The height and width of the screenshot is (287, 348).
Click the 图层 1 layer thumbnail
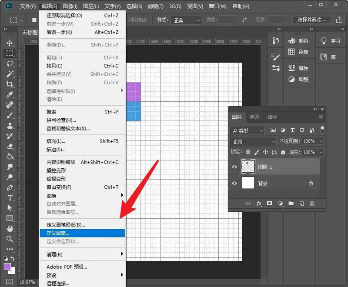[248, 166]
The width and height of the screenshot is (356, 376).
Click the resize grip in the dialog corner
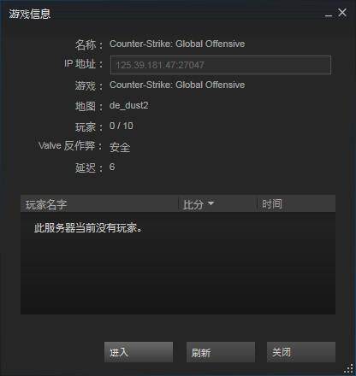click(x=348, y=368)
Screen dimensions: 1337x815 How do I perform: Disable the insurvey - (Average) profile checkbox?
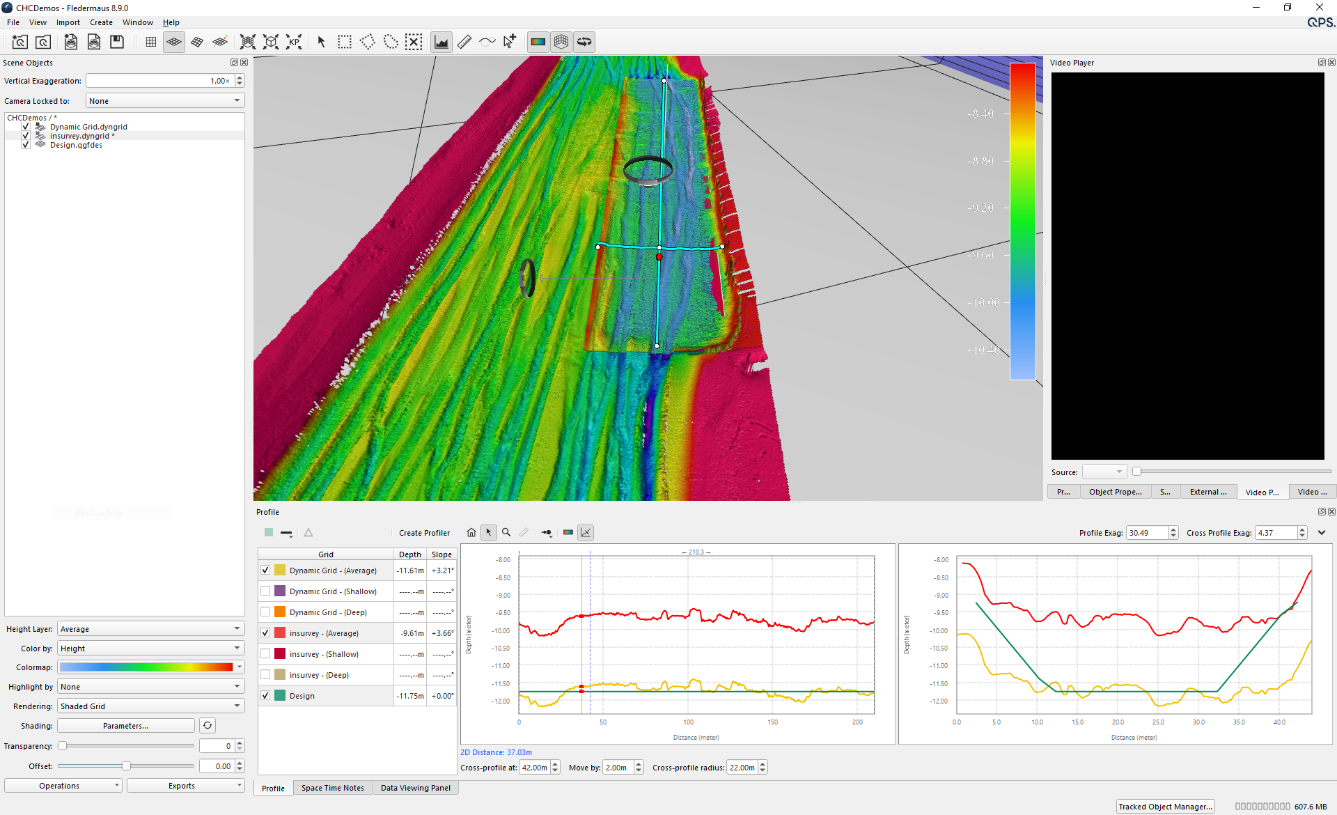tap(265, 632)
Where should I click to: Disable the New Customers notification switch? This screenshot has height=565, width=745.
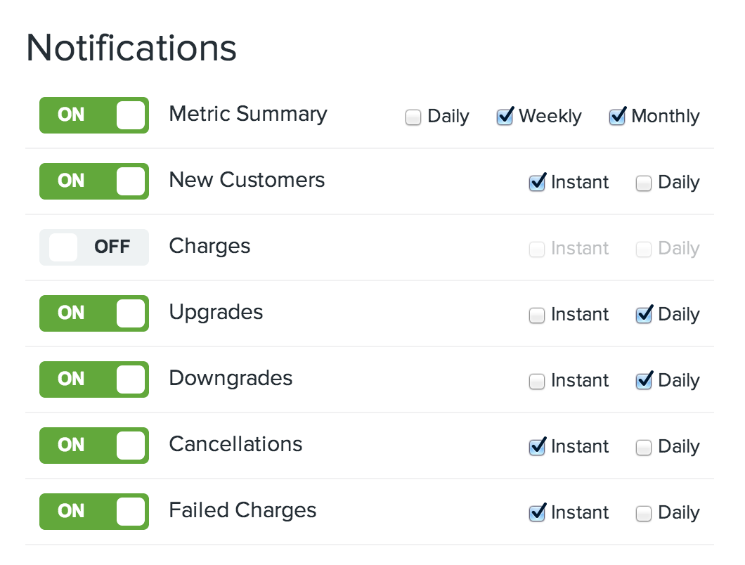94,181
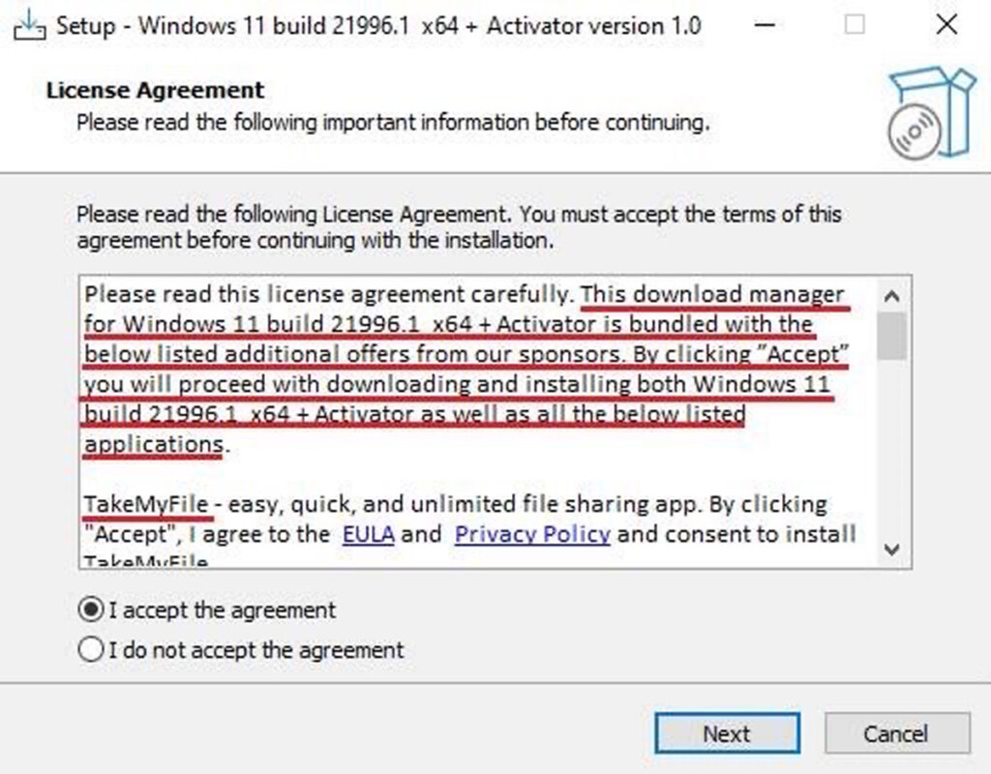Click the Cancel button
This screenshot has height=774, width=991.
(x=897, y=733)
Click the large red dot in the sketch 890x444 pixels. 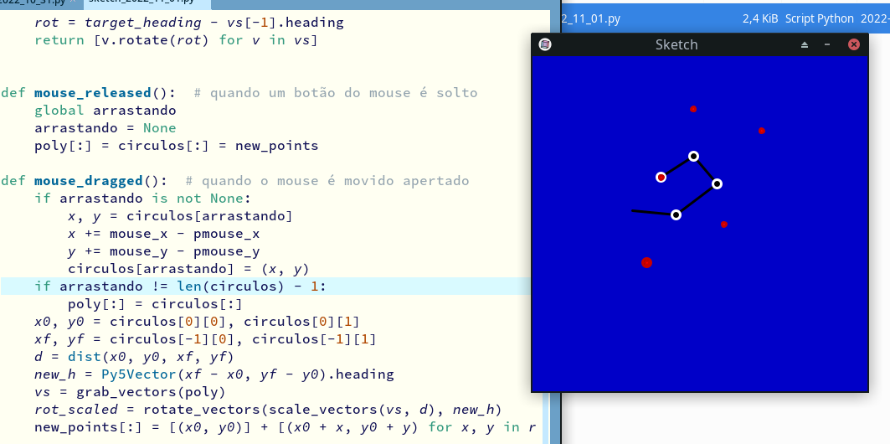point(646,262)
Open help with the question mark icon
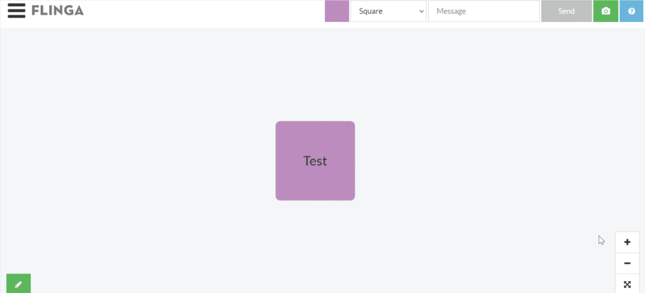645x293 pixels. [632, 11]
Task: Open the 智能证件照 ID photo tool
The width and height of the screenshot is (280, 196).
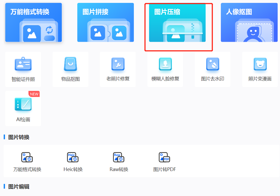Action: pos(23,69)
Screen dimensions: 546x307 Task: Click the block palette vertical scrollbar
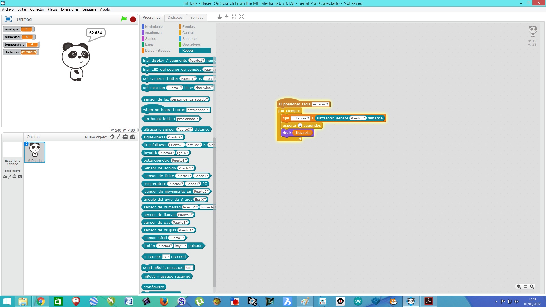(x=214, y=212)
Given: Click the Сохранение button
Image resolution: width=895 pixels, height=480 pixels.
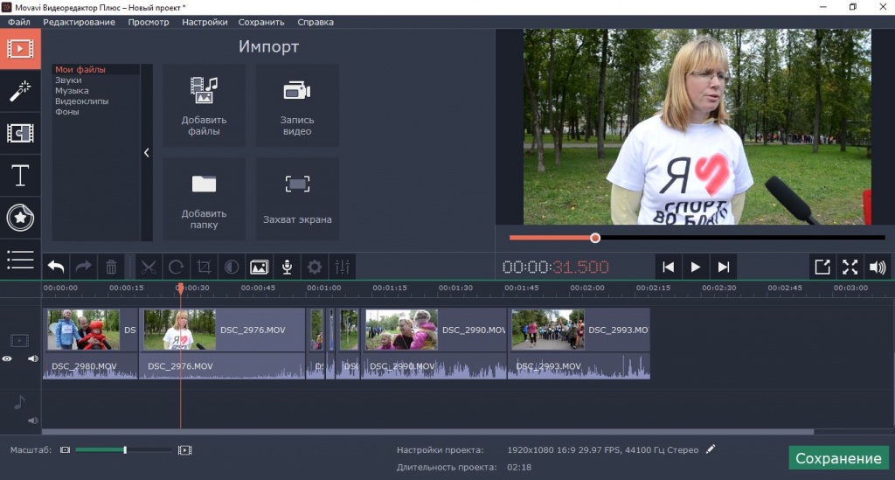Looking at the screenshot, I should click(x=837, y=458).
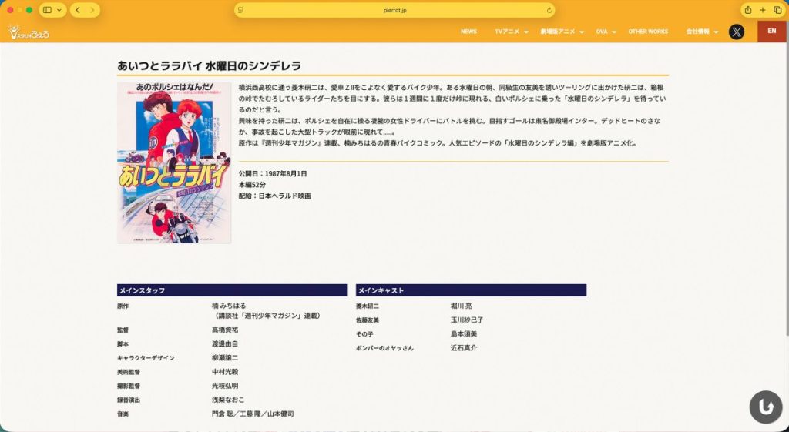This screenshot has width=789, height=432.
Task: Click the scroll-to-top arrow button
Action: [765, 407]
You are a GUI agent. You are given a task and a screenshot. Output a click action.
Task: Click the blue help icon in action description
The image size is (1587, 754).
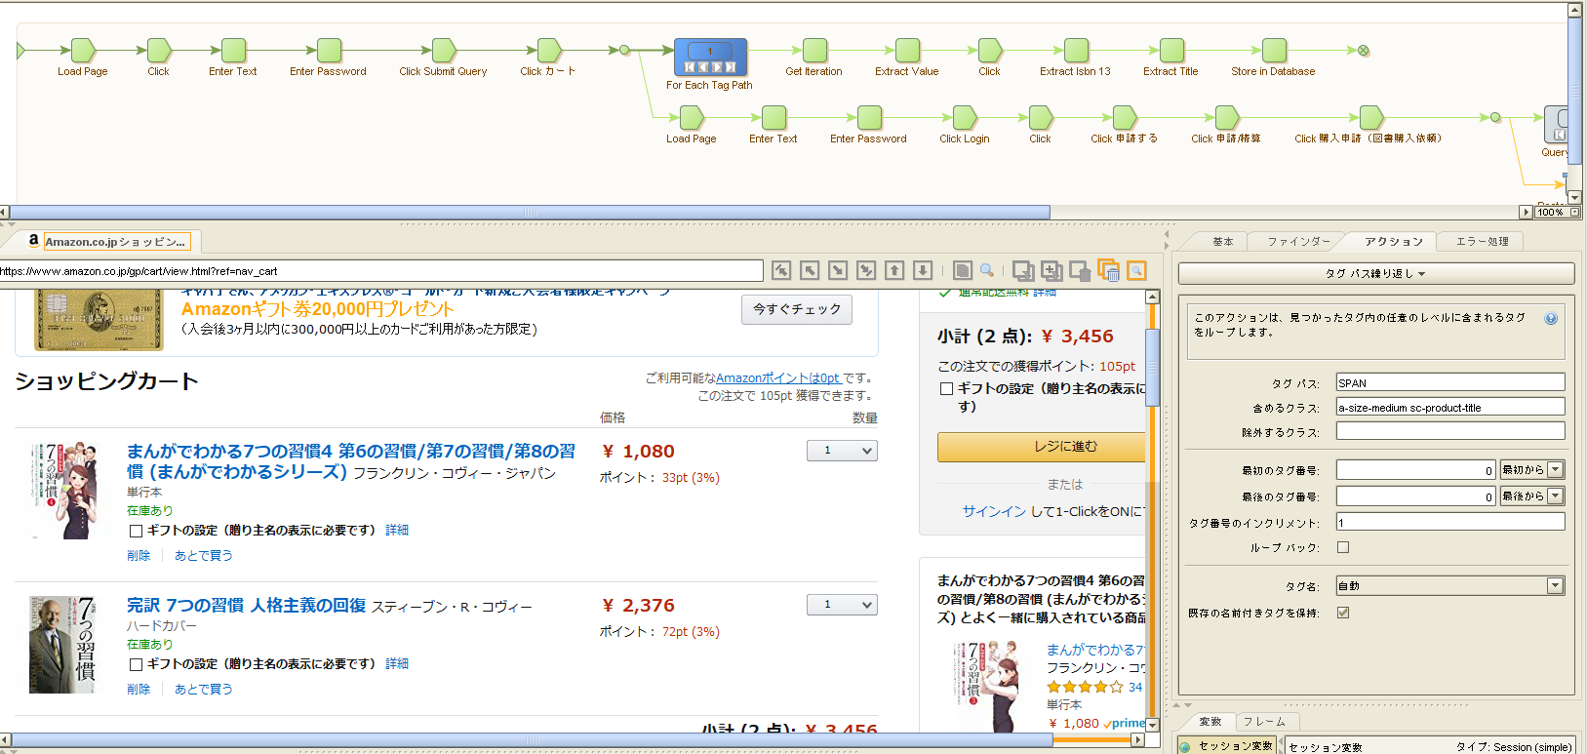[x=1551, y=319]
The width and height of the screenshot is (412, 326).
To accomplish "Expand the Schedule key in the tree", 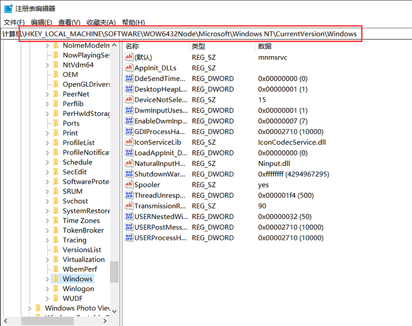I will click(x=48, y=162).
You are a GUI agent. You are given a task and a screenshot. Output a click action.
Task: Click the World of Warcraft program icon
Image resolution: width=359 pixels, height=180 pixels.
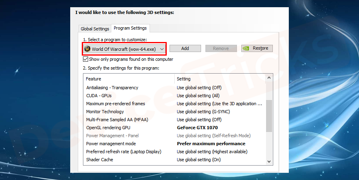click(87, 49)
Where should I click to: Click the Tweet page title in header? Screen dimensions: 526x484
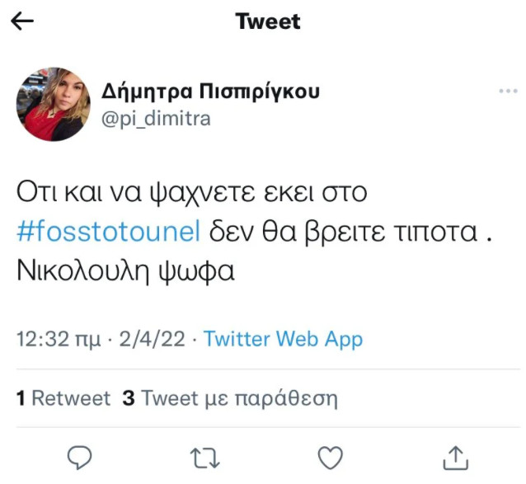click(268, 21)
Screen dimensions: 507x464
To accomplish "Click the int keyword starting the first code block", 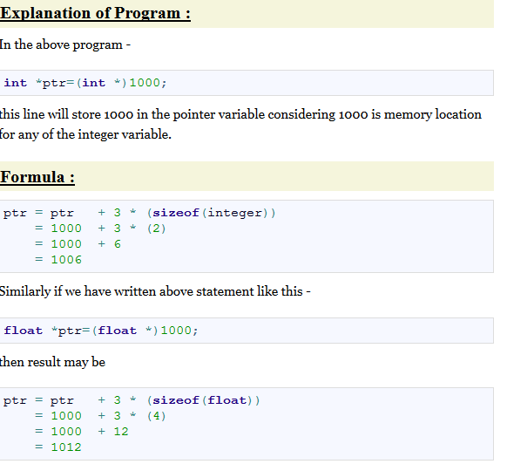I will click(15, 83).
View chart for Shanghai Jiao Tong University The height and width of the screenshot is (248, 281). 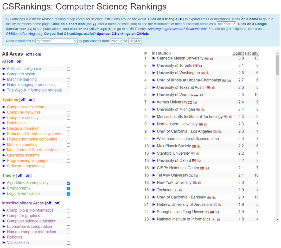[217, 212]

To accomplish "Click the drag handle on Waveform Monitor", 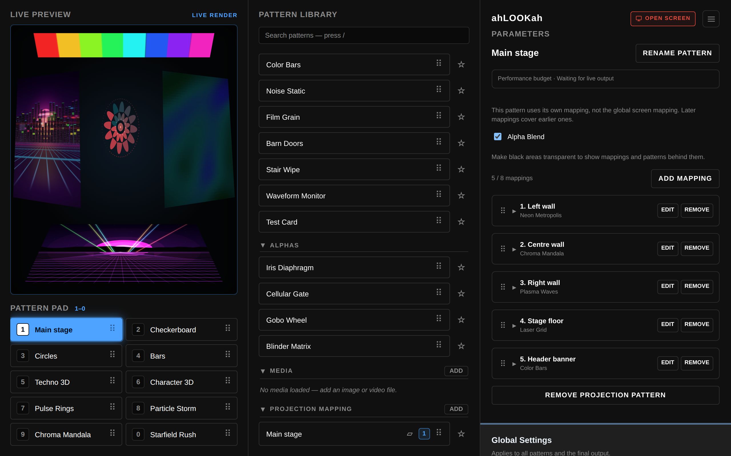I will [439, 194].
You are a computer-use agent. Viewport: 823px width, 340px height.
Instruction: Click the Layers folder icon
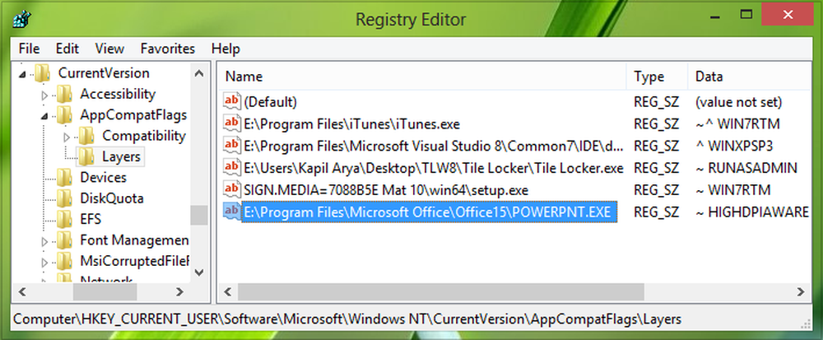[86, 156]
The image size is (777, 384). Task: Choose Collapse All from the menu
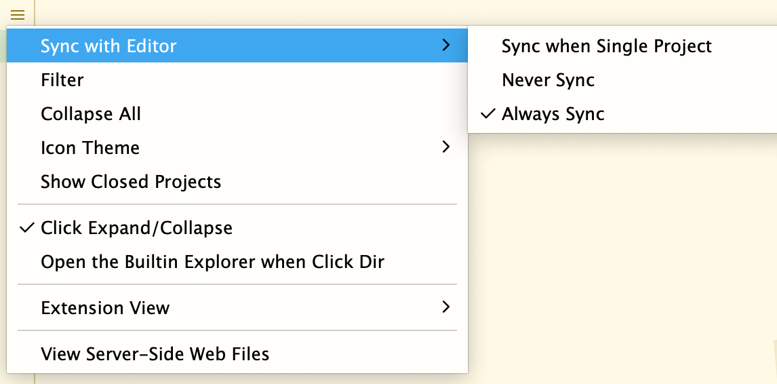237,113
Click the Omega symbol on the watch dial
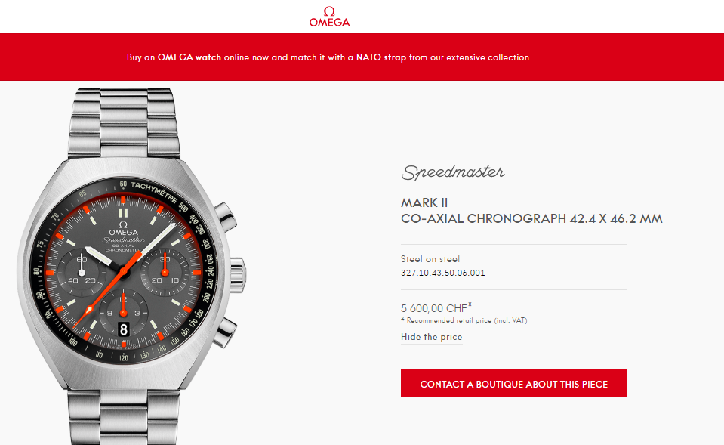 click(123, 224)
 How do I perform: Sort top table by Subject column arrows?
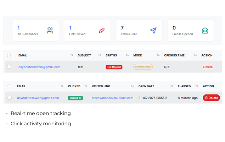tap(99, 55)
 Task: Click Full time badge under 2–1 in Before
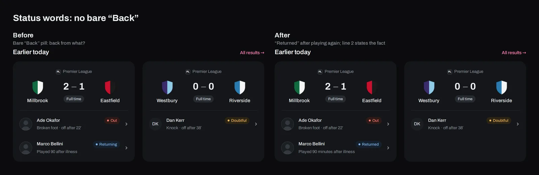pos(74,99)
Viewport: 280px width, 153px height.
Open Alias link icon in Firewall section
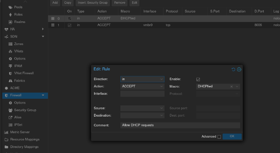pos(11,117)
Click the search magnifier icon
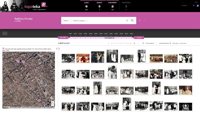The image size is (200, 113). [132, 20]
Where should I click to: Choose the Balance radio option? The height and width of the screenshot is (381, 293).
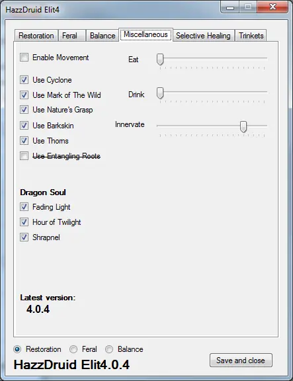pos(109,349)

=== How to complete this task ===
The data above holds the lines to copy: start at the one with "The width and height of the screenshot is (280, 196).", stop at the one with "Given: Click the Сохранение button", include both, copy them exactly without pictures, and copy nothing else.

=== Task answer ===
The width and height of the screenshot is (280, 196).
Action: pos(23,69)
Screen dimensions: 546x307 Task: Click the block palette vertical scrollbar
(x=214, y=212)
Given: Click the Сохранение button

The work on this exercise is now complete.